SULTAN’NIN KARŞISINDA EDEP
Bir gün İslâm âlimlerinden Ali Dekkak hazretlerine sordular:
– Namazda iken, sinek kovalayan kimse için ne dersiniz?
— Allahü Teâlânın huzurundaki edep, Ayaz adındaki bir Türk’ün, Sultan Mahmud-i Gaznevi’nin yanındakinden az olmamalıdır.
Şöyle anlatırlar:
“Ayaz isminde bir genç, bir gün Sultan Mahmud-i Gaznevi’nin resmi hizmetinde bulunurken, aniden ayakkabısının burnunu salladı.
Sultan, Ayaz’ın bu haline şaştı.
O zamana kadar kendisinden hiçbir zaman edepsizlik görmemişti.
Sultan ferasetle, Ayaz’ın bir özrü olduğunu anladı.
Memurlarından birisine Ayaz’ı takip edip, durumu incelemesini emretti.
Sultanin adamı, Ayaz’ı takip etti.
Ayaz bir köseye çekilip, ayakkabısını çıkardı.
İçinden bir akrep düştü. Ayakkabısıyla akrebi ezerek,’

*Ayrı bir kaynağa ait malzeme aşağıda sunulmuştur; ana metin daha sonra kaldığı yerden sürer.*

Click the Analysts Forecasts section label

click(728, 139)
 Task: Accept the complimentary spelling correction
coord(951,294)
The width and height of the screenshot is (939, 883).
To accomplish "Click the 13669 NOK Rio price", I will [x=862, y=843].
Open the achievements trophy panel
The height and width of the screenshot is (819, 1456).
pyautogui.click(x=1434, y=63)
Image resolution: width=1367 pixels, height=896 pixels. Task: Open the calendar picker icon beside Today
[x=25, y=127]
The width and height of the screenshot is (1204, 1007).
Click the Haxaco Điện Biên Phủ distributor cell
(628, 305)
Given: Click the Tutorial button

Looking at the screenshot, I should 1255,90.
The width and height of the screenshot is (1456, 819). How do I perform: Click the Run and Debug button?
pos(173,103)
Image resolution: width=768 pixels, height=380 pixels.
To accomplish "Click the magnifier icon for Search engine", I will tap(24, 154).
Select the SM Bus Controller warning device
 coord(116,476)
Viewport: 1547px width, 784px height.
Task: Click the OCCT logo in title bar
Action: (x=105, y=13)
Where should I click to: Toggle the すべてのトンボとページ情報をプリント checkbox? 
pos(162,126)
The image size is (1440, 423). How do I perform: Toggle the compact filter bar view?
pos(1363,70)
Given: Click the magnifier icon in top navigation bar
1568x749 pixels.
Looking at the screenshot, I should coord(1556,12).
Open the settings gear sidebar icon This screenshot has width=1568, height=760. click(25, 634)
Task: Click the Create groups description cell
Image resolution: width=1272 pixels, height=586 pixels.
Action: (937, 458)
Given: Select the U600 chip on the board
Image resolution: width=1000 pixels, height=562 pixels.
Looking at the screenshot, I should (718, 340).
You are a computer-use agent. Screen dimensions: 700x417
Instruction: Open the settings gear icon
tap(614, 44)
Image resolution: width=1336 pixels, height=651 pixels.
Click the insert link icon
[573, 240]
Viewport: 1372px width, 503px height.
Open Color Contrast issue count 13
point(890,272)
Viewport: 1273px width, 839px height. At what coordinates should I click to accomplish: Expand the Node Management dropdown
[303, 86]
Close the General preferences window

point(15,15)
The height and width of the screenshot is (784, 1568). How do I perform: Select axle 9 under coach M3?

– Bugün, bana Sultanın huzurunda edebimi bozdurdun. Bugüne kadar sultanın huzurunda bir edepsizliğim görülmemiştir” diyordu.
Memur, durumu Sultan’a arz etti.
Ayaz geri dönünce Sultan:
– Ey Ayaz! Bugün niçin edepsizlik yaptın? Ayağını hareket ettirdin, durdun? Dedi.
Ayaz özür diler bir eda ile cevap verdi:
– ‘Kabahat islemek hizmetçilerin, kölelerin işindendir. Affetmek ise, sultanların şanındandır”.
— Akrep hikâyeniz bize ulaştı, deyince:
– Mademki, haberiniz oldu anlatayım:
Sizin saltanat nimetlerimize kavuşmuş biriyim.
Akrep yedi defa ayağımı soktu, dayandım. Ayağımı oynatmadım. Sekizincisinde takatim kalmadı. Ayağımın ucunu yerden kaldırdım.
Ey kardeşim, iyi dikkat et!
Bir sultanın yanında, kölenin, hizmetçinin gösterdiği edebe bak! Bir de makamların en yükseği olan Allahü Teâlânın huzurunda ibadet hâlinde olanların ne edepsizlikler ettiklerini, onlardan ne cüretkâr işler meydana geldiğine bir bak! O zaman, bu ibadetlerimizden utanmamız gerektiğini hatta ömür boyu hayâ sebebi ile başımızı kaldırmamamız lâzım olduğunu anlarsın…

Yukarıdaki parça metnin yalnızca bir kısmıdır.